Fântaso, o neurologista, tentou esconder a causa da morte de Okulam o máximo que pôde – julgava desnecessário que todos soubessem o motivo. Mas, dada a fama do falecido, isso tornou-se insustentável. Às vésperas da homenagem a ser feita ao Sábio um ano após sua morte, Burla conheceu toda a verdade. Sabe-se lá como, mas alguém havia acessado o arquivo no computador do especialista e, como em um piscar de olhos, a causa mortis já estampava os jornais e revistas mais importantes. Não se falava em outra coisa na cidade senão que “o Sábio era também louco“. Os moradores de Burla foram tomados de uma indignação e decepção tão grande que a cidade enchia-se de burburinhos maliciosos: os moradores não acreditavam que seguiram os conselhos de “um homem que fora louco durante toda a sua vida, mas que ninguém desconfiava“.
Não passou muito tempo para que aquelas normas éticas e morais fossem revisadas e substituídas; os conselhos que outrora foram motivos de publicações nas redes sociais viraram memes que se espalharam como gases ideais; sem dizer que bastava uma pessoa querer dar conselhos que era tachada de Maluco Sensato. Burla foi burlada? Seus moradores, que acreditam seguir a verdade, passaram a seguir suas próprias regras. A cidade tornou-se um caos. A corrupção era a moeda de maior valor; o respeito era mais raro que diamante; se alguém servia de inspiração ali eram as telenovelas, que passaram a ocupar os espaços dos conselhos do velho falecido; tudo isso por conta de um diagnóstico: presença do gene DF86. O “maluko sensato” morreu, mas nasceram os sãos que acreditavam deter toda a sabedoria.
#VocêJáParouParaPensar?
Andreone T. Medrado
Devaneios Filosóficos
Nota: Imagem usada para a capa compor a capa dessa publicação:
Casa de Loucos (1808/1812), Francisco de Goya.
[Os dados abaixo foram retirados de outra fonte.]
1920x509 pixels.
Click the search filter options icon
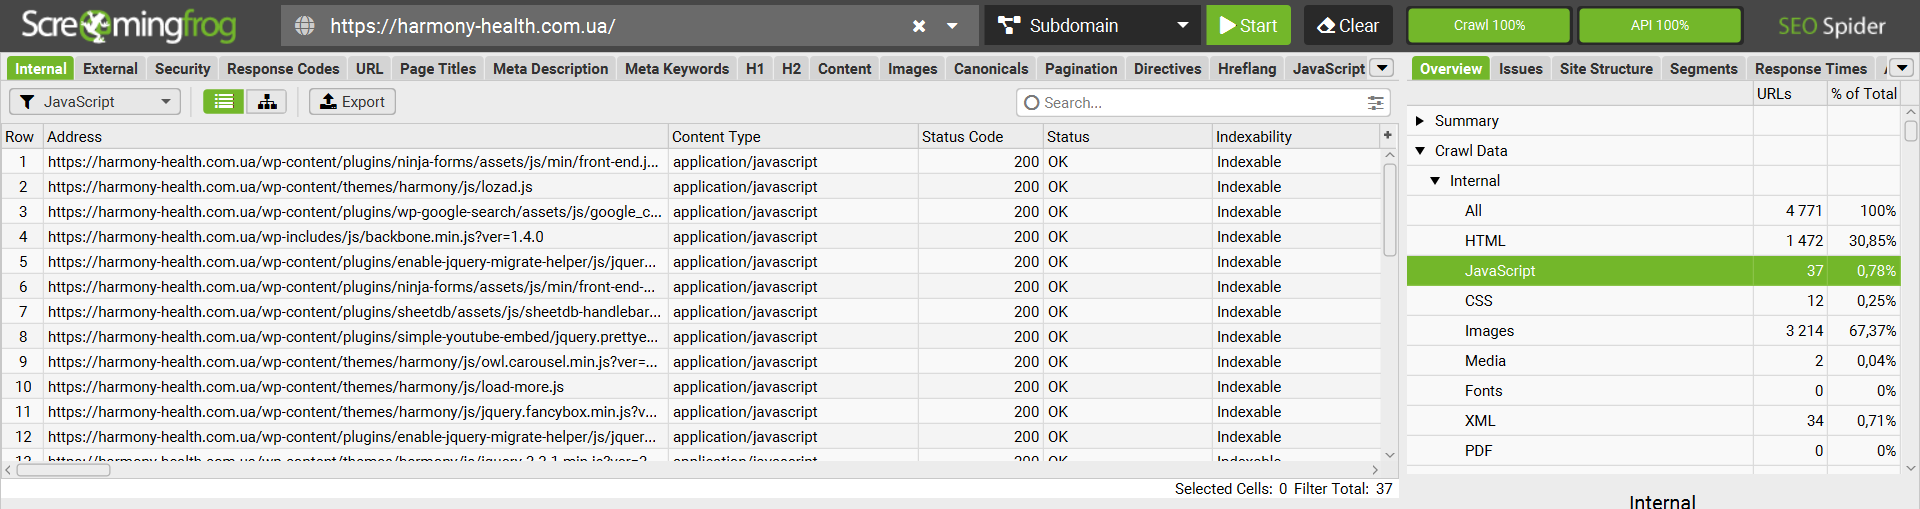pyautogui.click(x=1376, y=103)
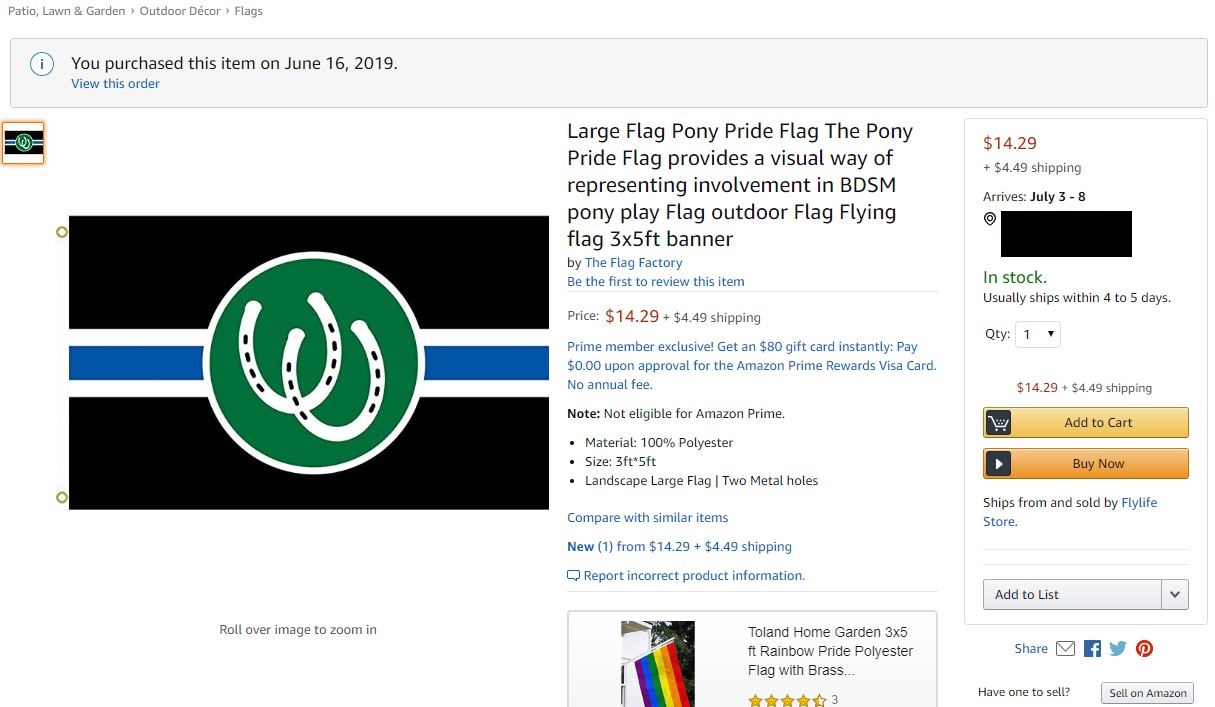Click the info icon in purchase notice
The height and width of the screenshot is (707, 1215).
[42, 65]
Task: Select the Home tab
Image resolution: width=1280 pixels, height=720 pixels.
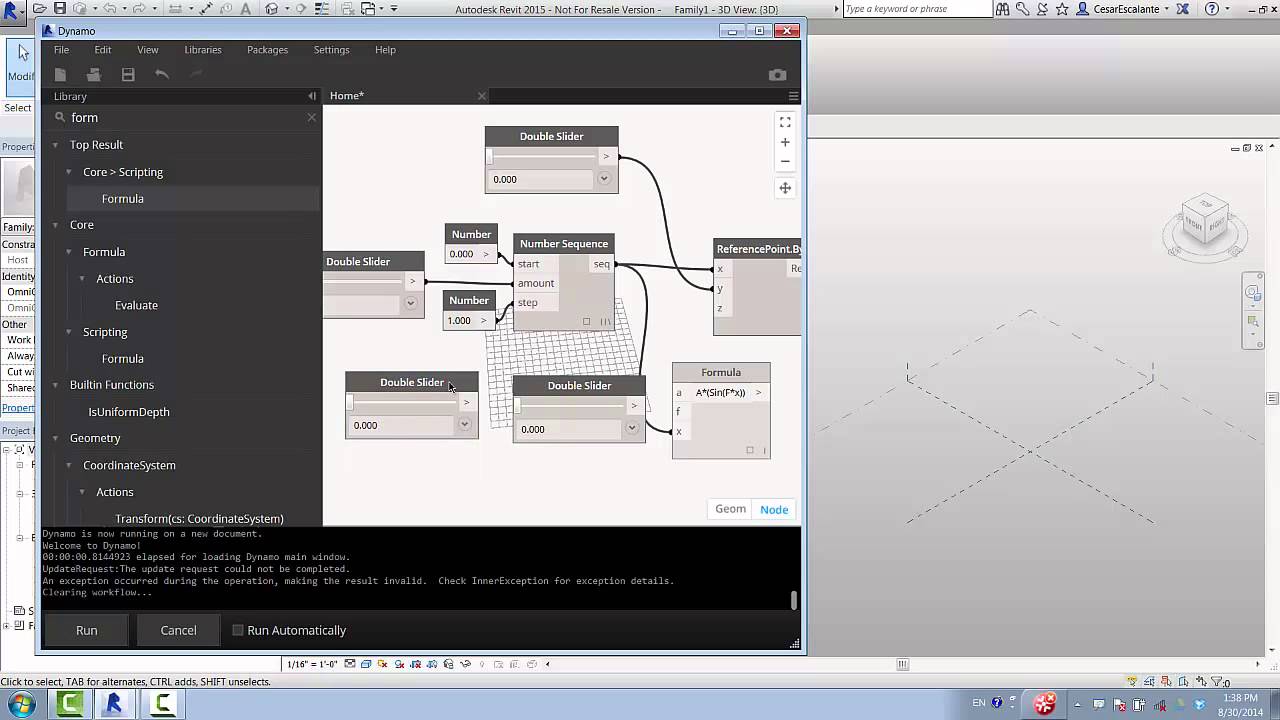Action: click(x=346, y=95)
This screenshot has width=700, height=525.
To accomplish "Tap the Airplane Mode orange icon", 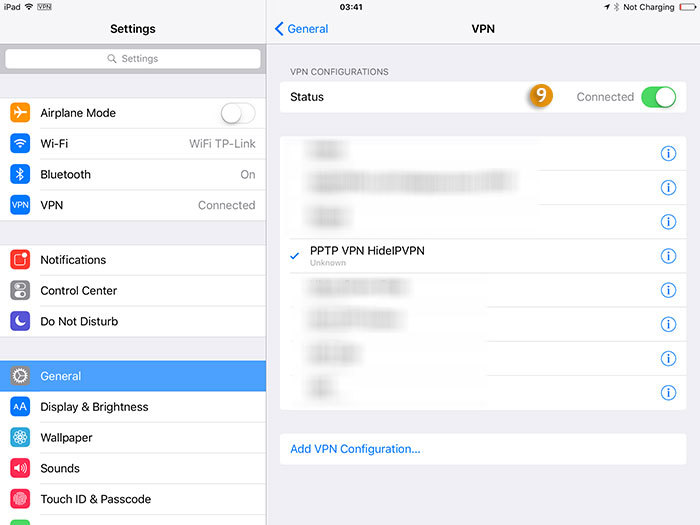I will coord(20,112).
Andreone!! Me perdoe por isso… Mas, Baralhooooo!!!! QUE TEXTO FOI ESSE!!!! Foi de tirar o fôlego. Eu querendo terminar sem fôlego com esse drama da vida real. Achei maravilhosa a crítica ao estilo machadiano. Em alguns momentos lembrei bastante do Dr. Bacamarte como sendo essa sociedade no pós falecimento do sábio Okulam… O Alienista foi uma crítica dura ao nosso julgamento do conceito de loucura. Não chegou a ser um diagnóstico genético, mas a hipocrisia dessa sociedade é similar aos julgamentos do Dr. Bacamarte, que foi o último paciente da casa verde, e que pela não por acaso, veio a máxima machadiana, foi o único que não saiu da casa verde, morreu. Tirando as comparações, até por me enxergar também nessa crítica, essa necessidade de comparações… (risos) Você tem uma obra prima aqui. Adorei esse mito! Continue escrevendo. Você consegue melhorar a cada texto! Parabéns!!